What Does Archbishop Beach’s Election Mean for ACNA?

Newly elected Archbishop Beach. ACNA photograph.
Newly elected Archbishop Beach. ACNA photograph.

What does the election of Bishop Foley Beach mean for ACNA? I have a few guesses and thoughts, all of which may look foolish when his term expires in 2024, but which I am recording nonetheless.

1. The first-generation era of the Realignment is over. Leaders such as Bishop Minns, Chuck Murphy, John Guernsey and Archbishop Duncan will no longer lead ACNA or the sub-jurisdictions. This is a good thing. While they achieved a great deal, it is time for a new wave of leaders with ACNA. I date the beginning of the realignment from the First Promise / AMiA consecrations and the end (or the end of the beginning) to the collapse of AMiA, the election of Bishop Dobbs in CANA and now Bishop Beach for ACNA.

2. Picking Bishop Beach should unite the tribes, at least to a degree. Bishop Beach appears to be a middle of the road, generic evangelical, and that’s just fine. He is against the ordination of women to the ministry, which satisfies both Reformed Anglicans and Anglo Catholics. He preaches a very Biblical salvation message, which should satisfy all of us, but particularly those who may have supported a Guernsey candidacy. His election should put at ease those who may have wondered what direction ACNA was heading had Bishop Guernsey won.

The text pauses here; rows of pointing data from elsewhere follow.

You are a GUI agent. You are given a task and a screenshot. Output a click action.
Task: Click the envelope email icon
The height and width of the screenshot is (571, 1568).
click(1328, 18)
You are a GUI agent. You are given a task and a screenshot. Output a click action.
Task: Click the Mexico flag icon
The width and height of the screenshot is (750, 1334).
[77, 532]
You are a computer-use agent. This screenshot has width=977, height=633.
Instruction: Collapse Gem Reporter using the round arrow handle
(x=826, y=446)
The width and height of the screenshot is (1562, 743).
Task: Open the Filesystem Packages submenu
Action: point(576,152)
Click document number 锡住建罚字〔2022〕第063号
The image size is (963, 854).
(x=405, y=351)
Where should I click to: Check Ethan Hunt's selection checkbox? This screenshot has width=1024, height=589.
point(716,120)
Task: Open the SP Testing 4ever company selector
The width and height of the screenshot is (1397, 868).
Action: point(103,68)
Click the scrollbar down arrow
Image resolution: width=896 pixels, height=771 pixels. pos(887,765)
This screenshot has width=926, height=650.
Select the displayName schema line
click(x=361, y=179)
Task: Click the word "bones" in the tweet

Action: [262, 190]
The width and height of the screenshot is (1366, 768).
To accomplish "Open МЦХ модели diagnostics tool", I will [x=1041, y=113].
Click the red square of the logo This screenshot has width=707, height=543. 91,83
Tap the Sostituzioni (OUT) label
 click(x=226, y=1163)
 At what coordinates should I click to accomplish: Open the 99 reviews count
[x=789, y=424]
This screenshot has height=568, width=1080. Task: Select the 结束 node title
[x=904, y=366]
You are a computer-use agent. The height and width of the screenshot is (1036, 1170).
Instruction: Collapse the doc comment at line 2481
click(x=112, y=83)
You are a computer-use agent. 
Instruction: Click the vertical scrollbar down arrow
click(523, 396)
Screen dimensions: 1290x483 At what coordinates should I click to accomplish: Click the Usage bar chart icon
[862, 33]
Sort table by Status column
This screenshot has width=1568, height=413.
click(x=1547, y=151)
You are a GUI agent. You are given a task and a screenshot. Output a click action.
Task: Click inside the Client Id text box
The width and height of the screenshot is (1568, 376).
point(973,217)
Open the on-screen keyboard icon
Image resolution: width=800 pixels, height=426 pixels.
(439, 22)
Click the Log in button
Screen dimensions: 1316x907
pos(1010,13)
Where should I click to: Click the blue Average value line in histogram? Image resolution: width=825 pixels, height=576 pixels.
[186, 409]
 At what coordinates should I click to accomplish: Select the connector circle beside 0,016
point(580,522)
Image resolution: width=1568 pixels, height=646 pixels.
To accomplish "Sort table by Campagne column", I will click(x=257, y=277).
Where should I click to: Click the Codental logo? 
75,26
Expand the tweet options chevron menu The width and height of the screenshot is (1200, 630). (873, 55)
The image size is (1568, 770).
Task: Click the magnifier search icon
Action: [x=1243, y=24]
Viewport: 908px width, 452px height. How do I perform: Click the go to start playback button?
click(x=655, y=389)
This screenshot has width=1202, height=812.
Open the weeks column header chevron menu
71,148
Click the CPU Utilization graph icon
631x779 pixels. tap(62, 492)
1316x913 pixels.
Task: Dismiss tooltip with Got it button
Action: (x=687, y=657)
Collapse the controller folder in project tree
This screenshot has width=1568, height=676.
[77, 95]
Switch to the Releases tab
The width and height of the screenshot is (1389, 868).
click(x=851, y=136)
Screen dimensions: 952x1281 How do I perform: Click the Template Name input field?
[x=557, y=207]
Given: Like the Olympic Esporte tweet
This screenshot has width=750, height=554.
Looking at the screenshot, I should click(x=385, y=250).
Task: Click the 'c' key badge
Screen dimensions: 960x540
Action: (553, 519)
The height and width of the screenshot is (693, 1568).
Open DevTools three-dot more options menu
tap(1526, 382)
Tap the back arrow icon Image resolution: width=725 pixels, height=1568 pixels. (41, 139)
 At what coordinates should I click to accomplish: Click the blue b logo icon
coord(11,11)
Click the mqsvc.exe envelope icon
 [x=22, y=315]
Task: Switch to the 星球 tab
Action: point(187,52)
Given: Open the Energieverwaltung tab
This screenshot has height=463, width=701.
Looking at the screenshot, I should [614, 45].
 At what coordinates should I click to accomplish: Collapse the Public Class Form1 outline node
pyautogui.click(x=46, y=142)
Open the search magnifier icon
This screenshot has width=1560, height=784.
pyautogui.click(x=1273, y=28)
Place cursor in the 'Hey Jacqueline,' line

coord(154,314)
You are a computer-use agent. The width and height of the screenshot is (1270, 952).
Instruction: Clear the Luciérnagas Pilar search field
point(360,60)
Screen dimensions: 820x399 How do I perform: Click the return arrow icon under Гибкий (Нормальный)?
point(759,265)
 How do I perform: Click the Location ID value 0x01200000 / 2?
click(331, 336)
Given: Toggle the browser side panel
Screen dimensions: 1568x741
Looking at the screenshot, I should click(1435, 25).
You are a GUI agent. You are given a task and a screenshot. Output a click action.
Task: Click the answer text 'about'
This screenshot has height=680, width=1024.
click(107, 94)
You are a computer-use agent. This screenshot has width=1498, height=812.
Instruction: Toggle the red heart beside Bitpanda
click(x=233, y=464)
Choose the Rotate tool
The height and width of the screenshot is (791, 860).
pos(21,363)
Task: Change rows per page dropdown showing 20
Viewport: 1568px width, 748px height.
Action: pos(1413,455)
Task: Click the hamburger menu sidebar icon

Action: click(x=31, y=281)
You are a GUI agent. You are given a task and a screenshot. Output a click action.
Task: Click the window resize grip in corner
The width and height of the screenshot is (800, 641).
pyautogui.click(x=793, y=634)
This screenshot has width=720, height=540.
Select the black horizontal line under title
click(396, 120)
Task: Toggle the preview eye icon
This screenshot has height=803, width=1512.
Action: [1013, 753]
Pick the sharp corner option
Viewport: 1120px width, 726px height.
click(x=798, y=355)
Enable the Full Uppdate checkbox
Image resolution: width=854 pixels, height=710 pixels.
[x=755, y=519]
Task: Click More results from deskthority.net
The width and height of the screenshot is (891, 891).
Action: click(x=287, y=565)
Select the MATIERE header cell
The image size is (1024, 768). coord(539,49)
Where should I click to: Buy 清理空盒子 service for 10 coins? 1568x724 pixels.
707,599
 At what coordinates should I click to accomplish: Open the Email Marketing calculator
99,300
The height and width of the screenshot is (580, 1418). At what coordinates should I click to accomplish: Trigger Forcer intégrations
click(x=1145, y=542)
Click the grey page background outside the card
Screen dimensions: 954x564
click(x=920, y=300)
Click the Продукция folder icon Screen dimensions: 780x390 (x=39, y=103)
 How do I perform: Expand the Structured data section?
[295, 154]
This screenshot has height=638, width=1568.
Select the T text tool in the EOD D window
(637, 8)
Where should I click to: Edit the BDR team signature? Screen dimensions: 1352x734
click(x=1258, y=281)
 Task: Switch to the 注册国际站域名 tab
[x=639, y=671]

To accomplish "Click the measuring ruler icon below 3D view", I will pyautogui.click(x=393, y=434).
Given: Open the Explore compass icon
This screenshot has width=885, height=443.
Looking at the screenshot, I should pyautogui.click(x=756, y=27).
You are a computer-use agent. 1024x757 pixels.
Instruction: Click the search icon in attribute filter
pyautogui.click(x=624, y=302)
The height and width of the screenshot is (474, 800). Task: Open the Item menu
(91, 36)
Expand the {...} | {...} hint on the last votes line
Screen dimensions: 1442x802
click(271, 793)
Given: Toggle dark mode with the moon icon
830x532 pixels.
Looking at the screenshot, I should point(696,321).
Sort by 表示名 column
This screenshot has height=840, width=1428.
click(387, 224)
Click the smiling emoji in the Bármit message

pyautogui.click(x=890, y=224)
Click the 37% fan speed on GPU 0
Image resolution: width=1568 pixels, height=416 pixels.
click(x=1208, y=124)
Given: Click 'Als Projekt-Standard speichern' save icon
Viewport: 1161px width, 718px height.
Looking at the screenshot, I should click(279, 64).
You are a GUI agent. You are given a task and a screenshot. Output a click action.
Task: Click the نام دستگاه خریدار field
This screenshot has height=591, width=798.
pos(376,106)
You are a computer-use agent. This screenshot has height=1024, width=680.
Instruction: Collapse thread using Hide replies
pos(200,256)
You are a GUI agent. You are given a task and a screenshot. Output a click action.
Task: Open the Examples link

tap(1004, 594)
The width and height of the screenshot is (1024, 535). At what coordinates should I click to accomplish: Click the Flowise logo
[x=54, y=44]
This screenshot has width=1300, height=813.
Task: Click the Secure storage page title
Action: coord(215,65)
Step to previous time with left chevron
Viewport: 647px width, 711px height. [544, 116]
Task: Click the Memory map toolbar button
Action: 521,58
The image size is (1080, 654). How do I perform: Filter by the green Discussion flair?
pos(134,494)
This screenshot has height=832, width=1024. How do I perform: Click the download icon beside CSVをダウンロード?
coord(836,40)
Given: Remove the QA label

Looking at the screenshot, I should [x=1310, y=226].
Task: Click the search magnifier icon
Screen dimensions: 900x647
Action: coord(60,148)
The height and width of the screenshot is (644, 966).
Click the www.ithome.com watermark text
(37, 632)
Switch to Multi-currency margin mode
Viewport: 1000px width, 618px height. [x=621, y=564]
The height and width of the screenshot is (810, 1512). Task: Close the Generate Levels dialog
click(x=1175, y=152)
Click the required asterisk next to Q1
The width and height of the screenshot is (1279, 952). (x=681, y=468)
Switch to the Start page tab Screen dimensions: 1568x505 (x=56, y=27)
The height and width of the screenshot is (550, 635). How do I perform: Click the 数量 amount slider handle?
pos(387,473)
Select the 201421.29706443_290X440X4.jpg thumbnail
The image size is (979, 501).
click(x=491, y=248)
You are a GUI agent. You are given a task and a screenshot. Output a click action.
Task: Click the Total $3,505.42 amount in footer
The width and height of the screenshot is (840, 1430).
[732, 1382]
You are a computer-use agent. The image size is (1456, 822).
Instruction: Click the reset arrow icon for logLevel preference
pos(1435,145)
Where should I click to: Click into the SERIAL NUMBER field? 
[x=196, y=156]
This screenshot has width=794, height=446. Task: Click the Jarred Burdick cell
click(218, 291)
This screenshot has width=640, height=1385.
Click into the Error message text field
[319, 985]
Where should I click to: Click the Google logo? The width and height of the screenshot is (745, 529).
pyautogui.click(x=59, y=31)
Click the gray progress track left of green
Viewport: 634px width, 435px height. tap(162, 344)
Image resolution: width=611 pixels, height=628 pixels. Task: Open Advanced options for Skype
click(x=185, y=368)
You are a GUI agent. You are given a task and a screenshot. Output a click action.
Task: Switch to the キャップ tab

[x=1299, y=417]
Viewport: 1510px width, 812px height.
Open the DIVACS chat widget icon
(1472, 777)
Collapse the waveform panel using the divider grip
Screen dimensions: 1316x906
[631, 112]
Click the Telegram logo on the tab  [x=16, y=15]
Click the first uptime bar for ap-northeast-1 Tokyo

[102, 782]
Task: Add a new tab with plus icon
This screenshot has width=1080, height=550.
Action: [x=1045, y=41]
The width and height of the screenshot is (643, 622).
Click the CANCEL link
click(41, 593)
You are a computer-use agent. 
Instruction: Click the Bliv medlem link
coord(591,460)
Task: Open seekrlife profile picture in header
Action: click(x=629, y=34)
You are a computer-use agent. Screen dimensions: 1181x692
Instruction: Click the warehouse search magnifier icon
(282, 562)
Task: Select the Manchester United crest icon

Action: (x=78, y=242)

3. There will be a continued growth narrative for ACNA because the Diocese of South Carolina will join up once the dust settles. If this happens, ACNA’s numbers will jump quite a bit, although they are starting from a small base. We have to realize that in the world of Southern Baptists, the Assembly of God, and many other denominations, ACNA is a small fish in a big pond. Even the PCA had 335,000 members as of 14 years ago. So Anglican 1000 is good and necessary, but the ACNA growth story is a bit illusory right now.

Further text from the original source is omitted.